Perez v. U-Haul: Employers cannot compel arbitration of standing issue in PAGA cases

Some companies continue to try to force employees to arbitrate their individual PAGA claims before bringing their representative PAGA claims in court.  Two appellate decisions make it crystal clear that California courts have rejected these efforts, and that workers are not required to litigate PAGA claims in multiple forums.

By way of background, in Iskanian v. CLS Transportation, the California Supreme Court held that employers could not compel plaintiffs to arbitrate their representative PAGA claims.  In the wake of that case, some defendants began to argue that where workers had signed an arbitration agreement, they should be required to arbitrate their individual claims before proceeding with their representative claims in court.

The first case to address this issue was Williams v. Superior Court (2015) 237 Cal.App.4th 642.  In that case, the trial court granted a motion to compel arbitration by severing the individual PAGA claims and sending them to arbitration. However, the court of appeal reversed, noting that there was no legal authority suggesting that PAGA claims could be split in that manner.

The recent case of Perez v.
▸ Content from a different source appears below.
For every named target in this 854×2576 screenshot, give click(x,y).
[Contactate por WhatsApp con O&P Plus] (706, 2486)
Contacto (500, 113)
U-Haul, 2016 DJDAR 9659 follows and agrees with Williams.  In Perez, defendant U-Haul conceded that under the holding in Iskanian it could not compel the plaintiffs to arbitrate their representative PAGA claims.

However, its attorneys argued that the plaintiffs should be required to arbitrate the threshold issue of whether they were “aggrieved employees” qualified to bring suit under PAGA. This is a variation of the argument considered and rejected in Williams.  Had the court agreed, the plaintiffs would have been sent to arbitration to determine whether U-Haul had violated California’s Labor Code with respect to the plaintiffs themselves.  Only if the plaintiffs had prevailed could they have returned to court to proceed with their representative PAGA claims.  Thus, U-Haul would have created a system whereby the arbitrator served as a gatekeeper with the authority to deny the plaintiffs their day in court.

In Perez, the Second District Court of Appeal rejected U-Haul’s contentions.  The court noted that the arbitration agreement at issue did not require the plaintiffs to arbitrate the issue of whether they were aggrieved employees.  Furthermore, even if it had, such a requirement would have been illegal and in violation of PAGA.

Perez makes two important points that bear repeating.  First, requiring employees to bring individual claims would undermine the purposes of PAGA.  Second, employers may not implement arbitration agreements that impede workers’ ability to bring PAGA claims.  This is because PAGA is fundamentally a law enforcement action that is designed to protect the public.

PAGA continues to play an important role, especially in situations in which an employer has imposed an arbitration agreement that bans class actions.  There is presently a split among the federal appellate courts as to whether such bans violate the National Labor Relations Act.  Until that split is resolved, PAGA may the be only available course for many California workers.